Ao passear pelo Parque Ibirapuera, em São Paulo, olhos desavisados podem se surpreender com pessoas fazendo imensas filas para praticar uma espécie de simpático Frankenstein esportivo. A rede é parecida com a do tênis, as raquetes lembram as do pingue-pongue, as dimensões da quadra são semelhantes às do badminton, a e a bola… bem, ela é perfurada, muito leve, e diferente de qualquer outra. Bem-vindo a um fenômeno que explodiu recentemente nos Estados Unidos, agrada a jovens e idosos, mulheres e homens, gregos e troianos, e que começa a desembarcar com vigor também no Brasil. É o pickleball.
Criado na década de 1960 por três vizinhos americanos (leia no quadro), tinha o propósito de manter as crianças ocupadas em dias chuvosos. Segundo a Associação da Indústria de Esportes e Fitness dos Estados Unidos, o número de praticantes no país cresceu 21% em 2020 e 14% no ano passado. São quase 36,5 milhões de pessoas que jogaram pickleball pelo menos uma vez nos últimos doze meses nas mais de 10 000 quadras espalhadas por lá. O que provocou o crescimento astronômico? “É uma ótima maneira de permanecer ativo, mantendo pelo menos 1,80 metro de distância um do outro”, disse a VEJA Stu Upson, ex-CEO da USA Pickleball, entidade máxima da atividade, em referência ao auge da pandemia e ao distanciamento social. E o que brotou por zelo virou sinônimo de saudável confraternização.
De fato, o pickleball é inclusivo.

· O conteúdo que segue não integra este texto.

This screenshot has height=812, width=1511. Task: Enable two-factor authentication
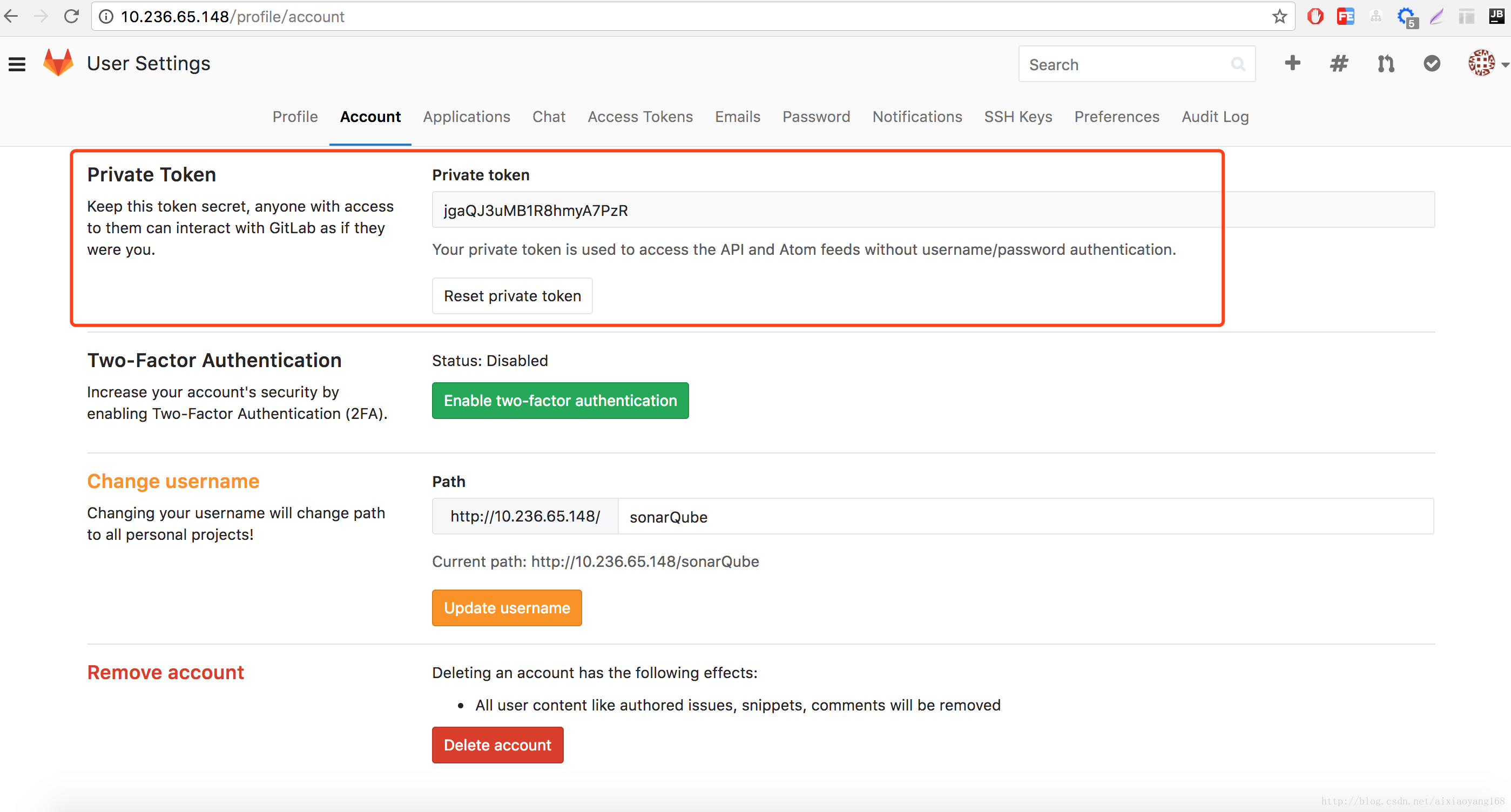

Além de ser mais fácil de aprender do que o tênis, o ritmo é mais lento e há menos terreno a percorrer. Algumas pesquisas sugerem que, além de poupar as articulações, ele pode ser mais seguro para quem tem problemas cardíacos. O lema, propagado pelos adeptos, é que qualquer um pode entrar em uma quadra e aprender o básico em uma hora. Dá para jogar individualmente ou em duplas, em ambientes fechados ou ao ar livre. A regra é clara: basta sacar a bola por baixo, fazê-la atravessar a rede e atingir, na diagonal, o solo da quadra do adversário. A pontuação é marcada apenas pela equipe sacadora, e cada partida se encerra com 11 pontos. Nada que exija condicionamento especial ou força de outro mundo.

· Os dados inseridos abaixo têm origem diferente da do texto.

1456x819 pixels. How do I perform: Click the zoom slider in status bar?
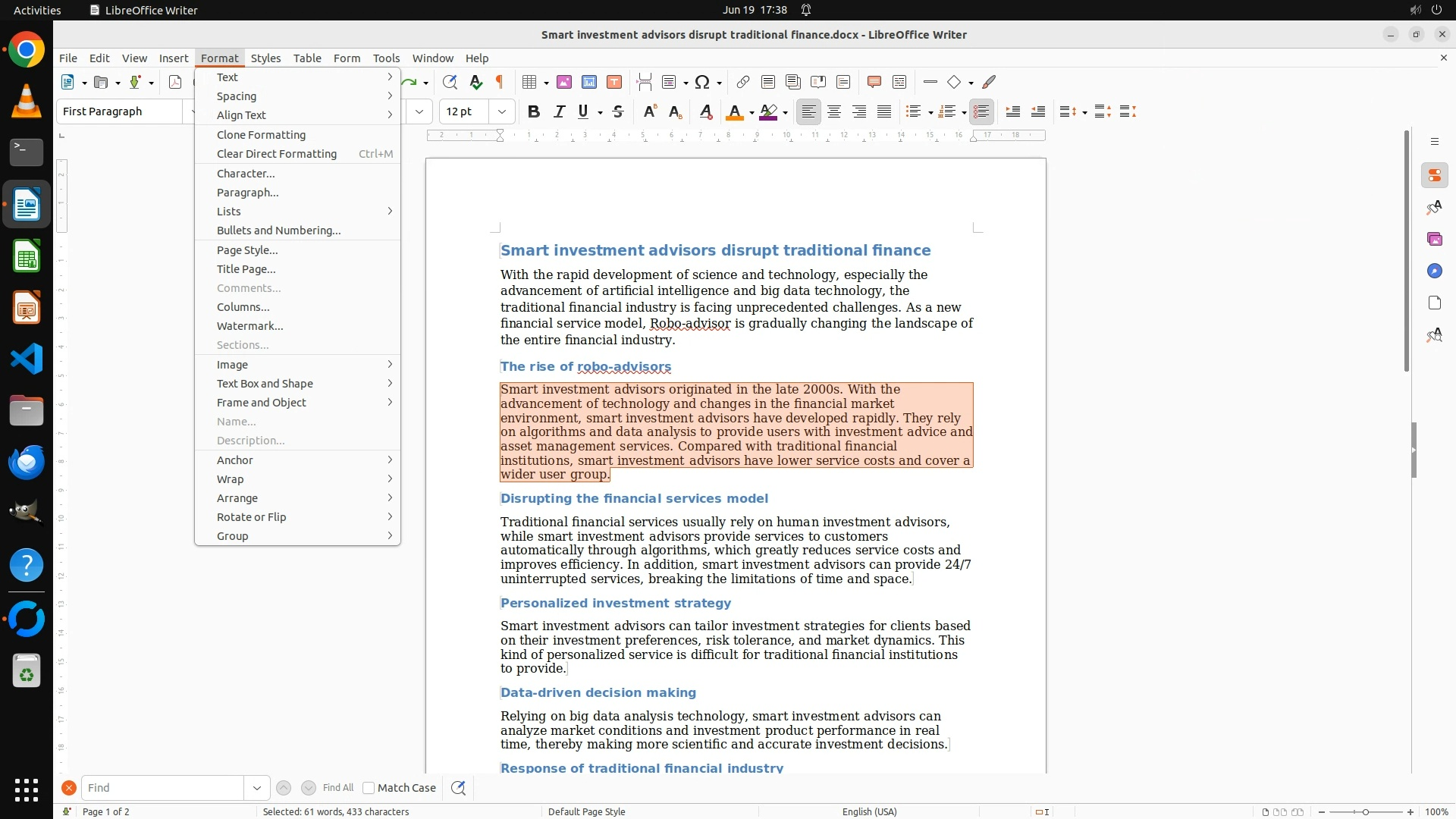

A diversão se espalha com velocidade, porque o boca a boca amplia o interesse. Quem já jogou gosta. “Sou como um pato, não pulo nem nado direito. Mas, depois que entrei numa quadra de pickleball, nunca mais saí”, diz José Eduardo Guilger, operador do mercado financeiro aposentado que inaugurará, em junho, um espaço dedicado à atividade na capital paulista. Estima-se em 2 000 os praticantes no Brasil, e crescendo, mas em postura ainda amadora, embora exista a Associação Brasileira de Pickleball, fundada em Governador Valadares (MG), cidade que ganhou fama como exportadora de cidadãos para os EUA. “Já fizemos quarenta torneios pelo país, voluntariamente, por paixão”, diz Antonio Rodrigues Coelho Junior, presidente da entidade. Nos Estados Unidos, ao contrário, há profissionalismo e campeonatos estruturados.
Não há dúvida de que o pickleball parece ter longa estrada. Seja como entretenimento, seja competitivo. Com setenta países reunidos numa federação, a expectativa é que a modalidade possa estrear na Olimpíada de 2028 na categoria “demonstração”. Mas uma pergunta parece não calar: em um país de imenso litoral, como o Brasil, o pickleball, afeito a parques urbanos, entre prédios, vai mesmo colar? A medir pelo sucesso do beach tennis, sim. Eis aí um nobre desafiante para o frescobol — invenção carioquíssima, filha da Praia de Copacabana, e que tem uma característica única: joga-se por jogar, basta que a bola não caia na areia, pela graça de vê-la ir de um lado para o outro. O pickleball vai suar para chegar lá.